*** Opening of AVAILABLE DATA ***

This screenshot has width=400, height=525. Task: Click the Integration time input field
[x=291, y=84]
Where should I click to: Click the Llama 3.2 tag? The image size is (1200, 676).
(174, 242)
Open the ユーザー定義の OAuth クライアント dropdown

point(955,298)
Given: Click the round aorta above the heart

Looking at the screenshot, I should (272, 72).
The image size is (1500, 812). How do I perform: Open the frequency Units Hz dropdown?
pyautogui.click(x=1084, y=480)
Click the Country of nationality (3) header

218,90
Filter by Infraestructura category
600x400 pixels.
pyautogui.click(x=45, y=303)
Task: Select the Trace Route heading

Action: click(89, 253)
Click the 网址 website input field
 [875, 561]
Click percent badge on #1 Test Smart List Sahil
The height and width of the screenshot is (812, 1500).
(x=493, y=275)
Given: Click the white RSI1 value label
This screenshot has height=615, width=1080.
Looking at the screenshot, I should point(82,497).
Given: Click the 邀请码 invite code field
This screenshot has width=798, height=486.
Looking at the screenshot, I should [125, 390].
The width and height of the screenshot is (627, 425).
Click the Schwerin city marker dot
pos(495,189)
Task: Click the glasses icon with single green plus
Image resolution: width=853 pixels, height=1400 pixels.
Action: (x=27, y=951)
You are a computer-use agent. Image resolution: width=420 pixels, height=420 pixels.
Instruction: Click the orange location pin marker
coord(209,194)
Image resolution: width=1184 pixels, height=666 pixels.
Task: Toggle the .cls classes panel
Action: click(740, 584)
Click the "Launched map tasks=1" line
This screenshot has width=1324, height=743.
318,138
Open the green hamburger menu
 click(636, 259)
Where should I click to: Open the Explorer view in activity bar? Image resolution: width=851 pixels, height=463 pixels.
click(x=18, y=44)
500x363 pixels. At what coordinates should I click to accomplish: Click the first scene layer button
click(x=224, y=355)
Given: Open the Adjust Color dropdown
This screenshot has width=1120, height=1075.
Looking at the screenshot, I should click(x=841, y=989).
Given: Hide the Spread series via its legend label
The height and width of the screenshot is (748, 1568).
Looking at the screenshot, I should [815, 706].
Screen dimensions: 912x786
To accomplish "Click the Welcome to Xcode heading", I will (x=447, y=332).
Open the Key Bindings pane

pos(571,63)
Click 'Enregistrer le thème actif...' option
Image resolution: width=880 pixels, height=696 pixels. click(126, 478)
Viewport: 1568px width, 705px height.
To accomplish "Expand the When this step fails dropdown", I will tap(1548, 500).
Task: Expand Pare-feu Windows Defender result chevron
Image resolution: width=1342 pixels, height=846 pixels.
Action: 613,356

*** Close of AVAILABLE DATA ***

■ **REQUIRED ACTION**: All lines from the one with "Click the 网址 website input field" to the end of the material above should be copied exactly, both ends included, and nothing else.

■ **ANSWER TO THIS TASK**:
Click the 网址 website input field
 [875, 561]
Click percent badge on #1 Test Smart List Sahil
The height and width of the screenshot is (812, 1500).
(x=493, y=275)
Given: Click the white RSI1 value label
This screenshot has height=615, width=1080.
Looking at the screenshot, I should point(82,497).
Given: Click the 邀请码 invite code field
This screenshot has width=798, height=486.
Looking at the screenshot, I should [125, 390].
The width and height of the screenshot is (627, 425).
Click the Schwerin city marker dot
pos(495,189)
Task: Click the glasses icon with single green plus
Image resolution: width=853 pixels, height=1400 pixels.
Action: (x=27, y=951)
You are a computer-use agent. Image resolution: width=420 pixels, height=420 pixels.
Instruction: Click the orange location pin marker
coord(209,194)
Image resolution: width=1184 pixels, height=666 pixels.
Task: Toggle the .cls classes panel
Action: click(740, 584)
Click the "Launched map tasks=1" line
This screenshot has width=1324, height=743.
318,138
Open the green hamburger menu
 click(636, 259)
Where should I click to: Open the Explorer view in activity bar? Image resolution: width=851 pixels, height=463 pixels.
click(x=18, y=44)
500x363 pixels. At what coordinates should I click to accomplish: Click the first scene layer button
click(x=224, y=355)
Given: Open the Adjust Color dropdown
This screenshot has width=1120, height=1075.
Looking at the screenshot, I should click(x=841, y=989).
Given: Hide the Spread series via its legend label
The height and width of the screenshot is (748, 1568).
Looking at the screenshot, I should [815, 706].
Screen dimensions: 912x786
To accomplish "Click the Welcome to Xcode heading", I will (x=447, y=332).
Open the Key Bindings pane

pos(571,63)
Click 'Enregistrer le thème actif...' option
Image resolution: width=880 pixels, height=696 pixels. click(126, 478)
Viewport: 1568px width, 705px height.
To accomplish "Expand the When this step fails dropdown", I will tap(1548, 500).
Task: Expand Pare-feu Windows Defender result chevron
Image resolution: width=1342 pixels, height=846 pixels.
Action: 613,356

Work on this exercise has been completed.